• **REQUISITI DEL PROBLEMA**:
Riassumi in due frasi la recensione del «Tartufo» al Teatro Arcobaleno.

• **ESTRATTO FORNITO**:
Teatro Arcobaleno. “Tartufo” di Moliére magistralmente diretto. Recensione

ROMA – Al Teatro Arcobaleno ha appena debuttato Tartufo”, una commedia scritta da  Molière e che risale al 1664.   Si tratta di un classico, che ha costituito una pietra miliare nella storia del teatro mondiale. Un lavoro in cui l’autore tratta temi per quell’epoca abbastanza tabù, come l’ipocrisia, la falsità, l’avidità, l’impudenza, per di più celati sotto un manto di perbenismo e di finto moralismo.

Mali cui oggi siamo ben avvezzi, purtroppo, in quanto spesso ostentati da potenti e non, ma che allora apparivano come una vera e propria messa a nudo della società francese, una satira che le classi dominanti non potevano permettere. 

Tartufo rappresenta l’impostore per antonomasia, come da titolo originale. E la commedia ci racconta la storia di questo Monsieur Tartuffe che riesce a plagiare – diremmo oggi –  un borghese benestante, spacciandosi per un timorato di Dio, con l’intento nascosto di carpirgli la figlia, la moglie e tutti i suoi beni. Ovviamente, alla fine l’impostore verrà smascherato, ma la storia è fin troppo nota per scendere in altri dettagli dell’intreccio.

• **DATI ARCHIVIATI**:

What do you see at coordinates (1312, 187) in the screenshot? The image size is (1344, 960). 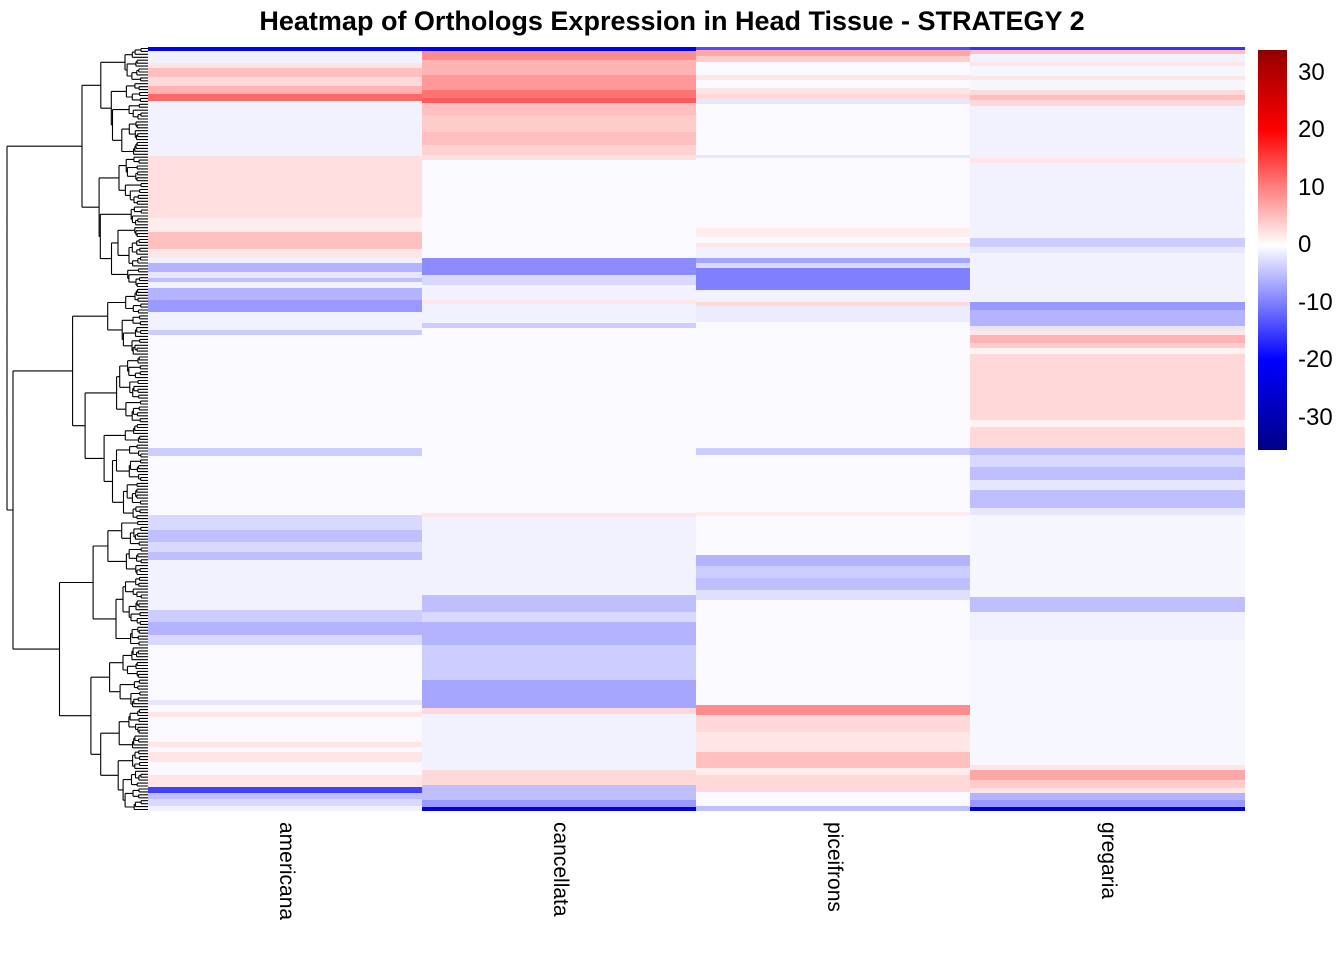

• **RISPOSTA SCRITTA**:
Al Teatro Arcobaleno di Roma ha debuttato «Tartufo», commedia di Molière del 1664 e pietra miliare del teatro mondiale, che tratta temi allora tabù come l'ipocrisia, la falsità e l'avidità celati sotto un finto moralismo. La commedia racconta di Monsieur Tartuffe, un impostore che si spaccia per timorato di Dio per plagiare un borghese benestante e carpirgli la figlia, la moglie e i beni, finché alla fine viene smascherato.